Collected data entries:

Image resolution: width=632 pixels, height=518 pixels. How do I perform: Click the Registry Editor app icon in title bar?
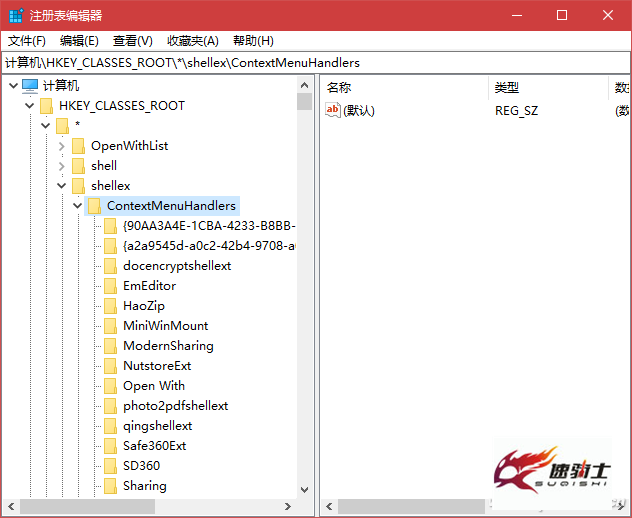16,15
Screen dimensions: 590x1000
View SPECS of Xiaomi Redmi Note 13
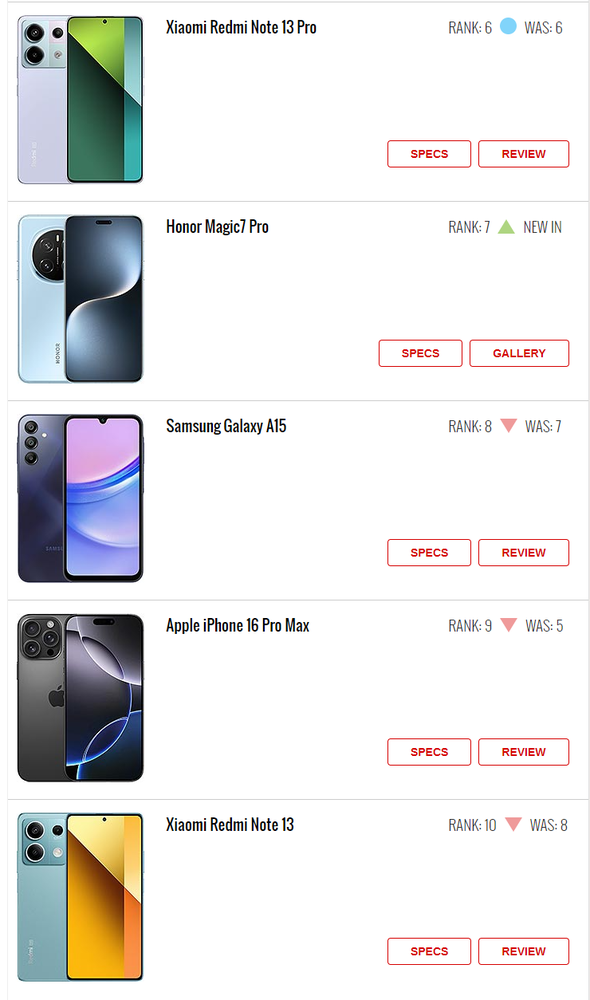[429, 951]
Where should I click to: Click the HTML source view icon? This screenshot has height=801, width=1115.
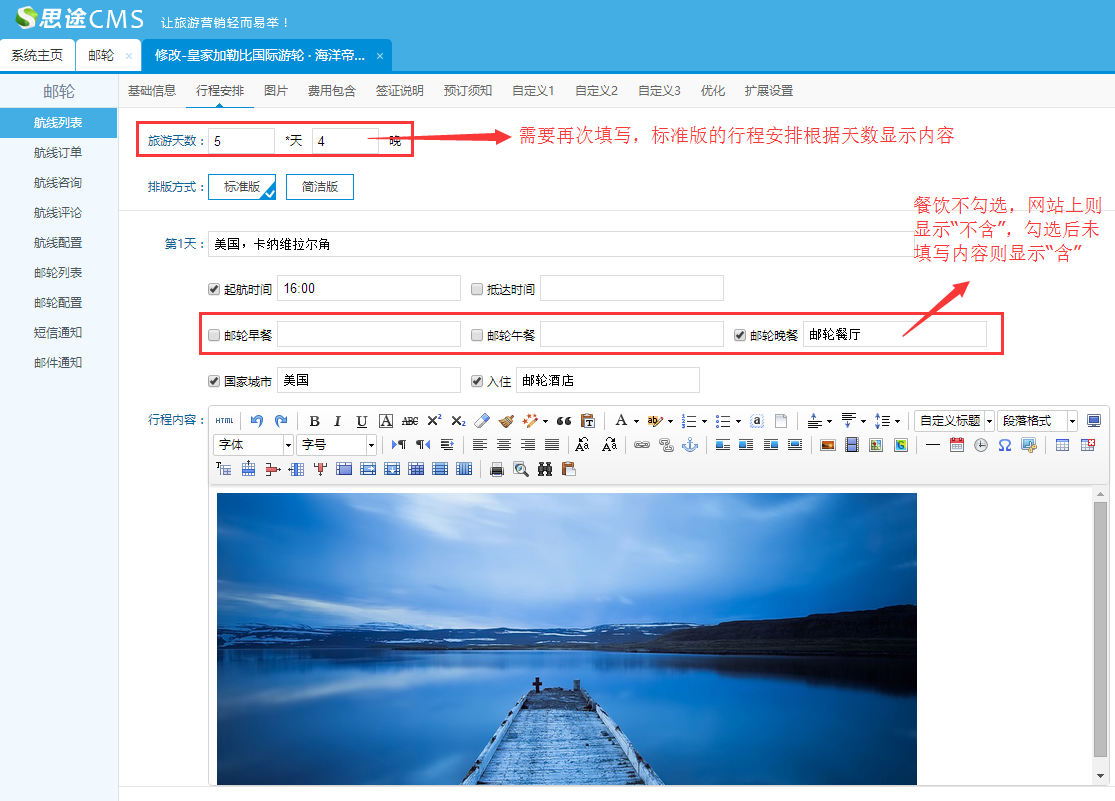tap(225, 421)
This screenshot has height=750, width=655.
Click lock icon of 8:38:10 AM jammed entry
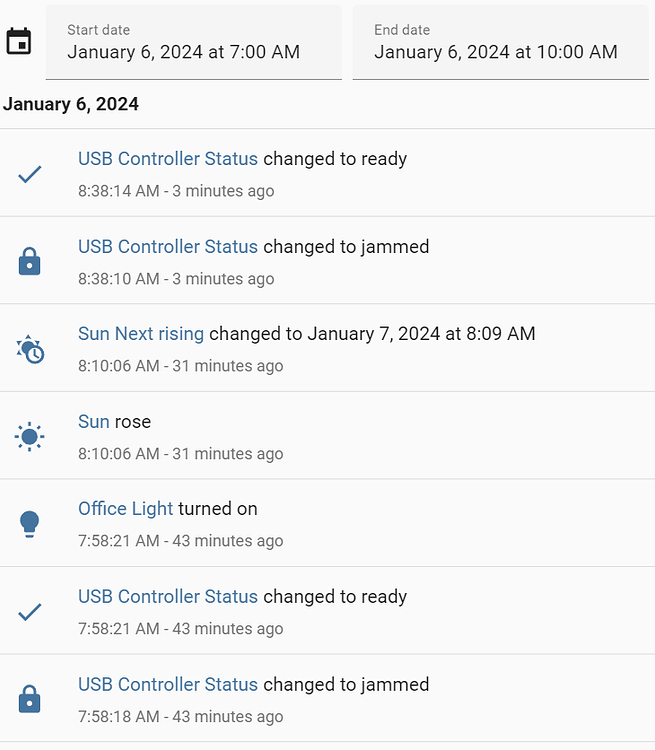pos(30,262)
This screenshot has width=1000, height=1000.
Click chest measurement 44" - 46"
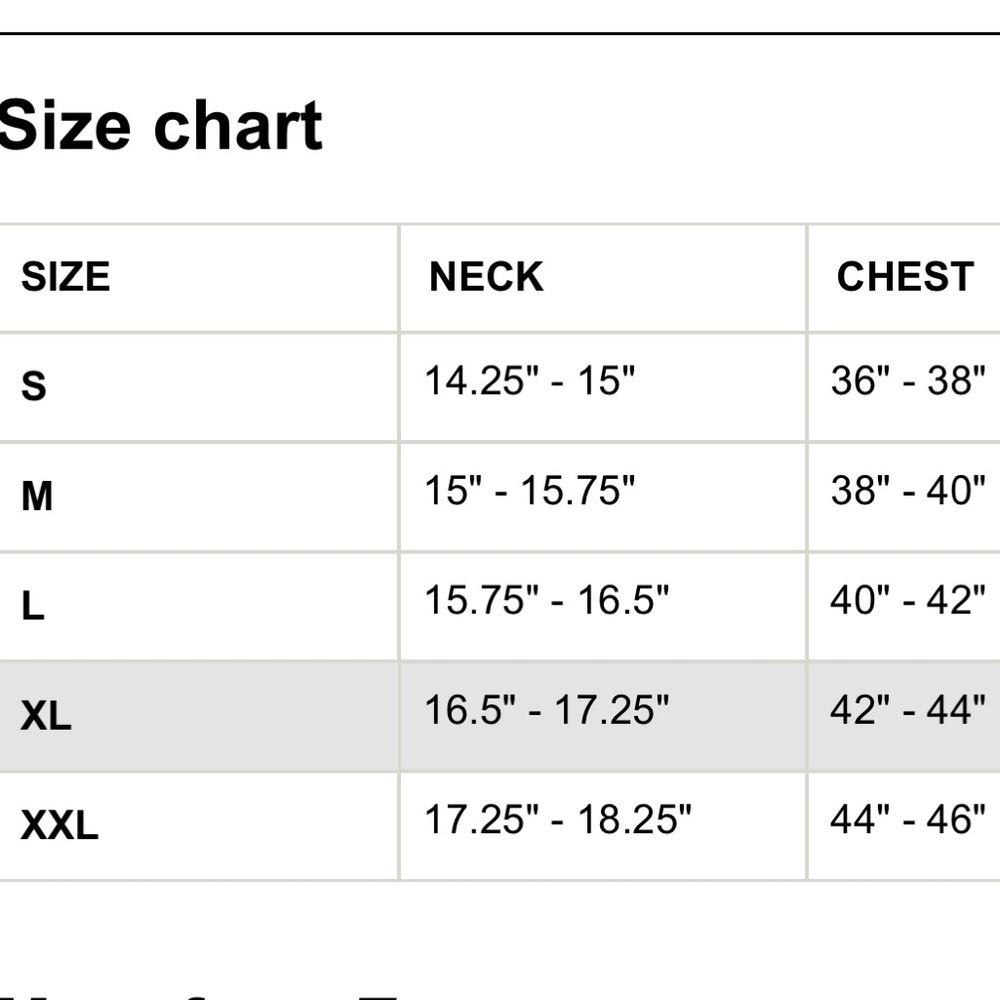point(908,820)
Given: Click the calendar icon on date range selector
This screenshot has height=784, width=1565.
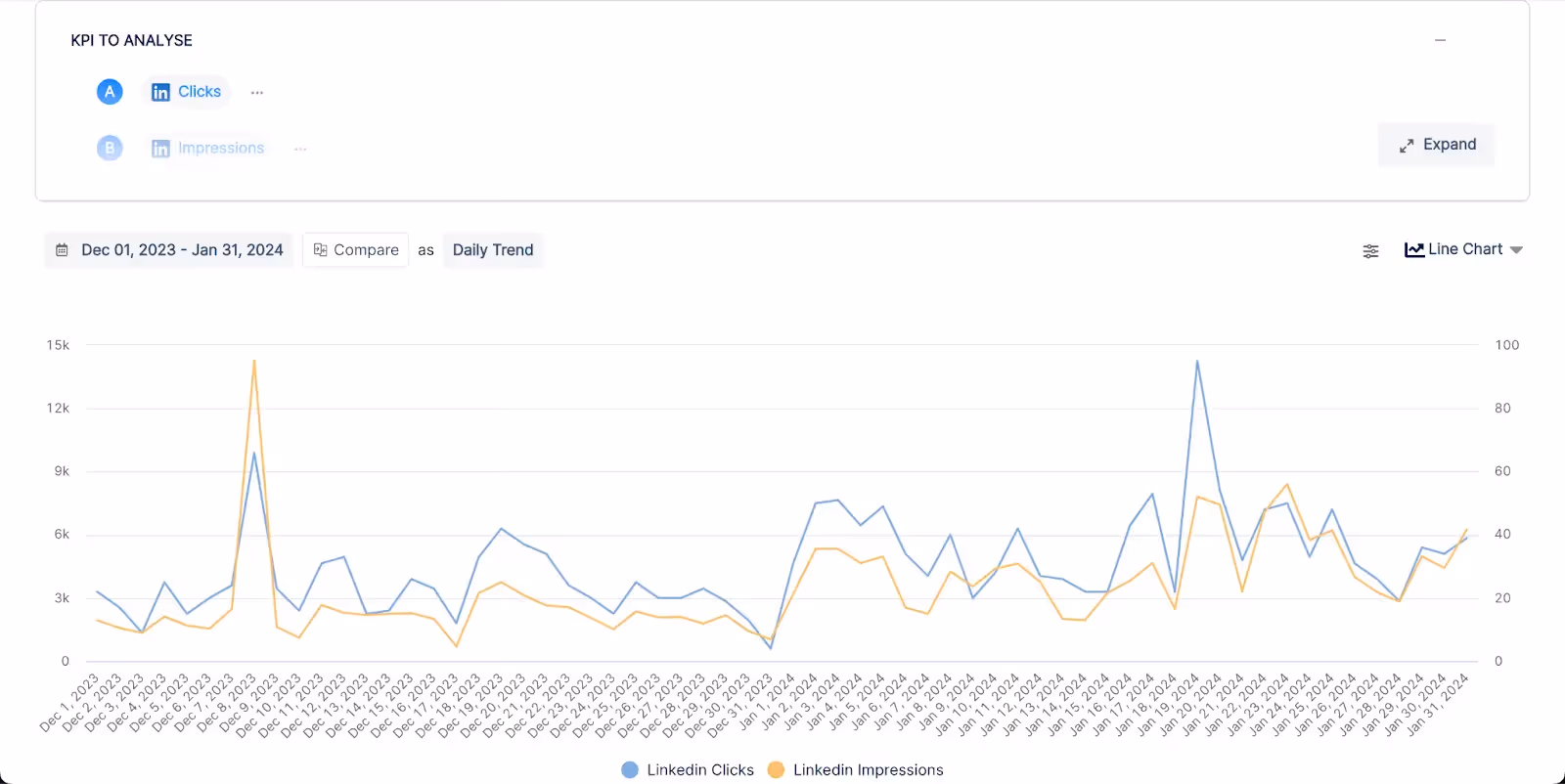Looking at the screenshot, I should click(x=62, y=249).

* [Task goal]: Although the records contain pictures, the copy should consist of their text alone, reproduced exactly.

* [Solution to this exercise]:
Image resolution: width=632 pixels, height=518 pixels. How do I perform: Click the Registry Editor app icon in title bar?
16,15
Screen dimensions: 590x1000
View SPECS of Xiaomi Redmi Note 13
[429, 951]
Where should I click to: Click the HTML source view icon? This screenshot has height=801, width=1115.
tap(225, 421)
This screenshot has height=750, width=655.
Click lock icon of 8:38:10 AM jammed entry
pos(30,262)
This screenshot has width=1000, height=1000.
Click chest measurement 44" - 46"
point(908,820)
Given: Click the calendar icon on date range selector
This screenshot has height=784, width=1565.
Looking at the screenshot, I should click(x=62, y=249).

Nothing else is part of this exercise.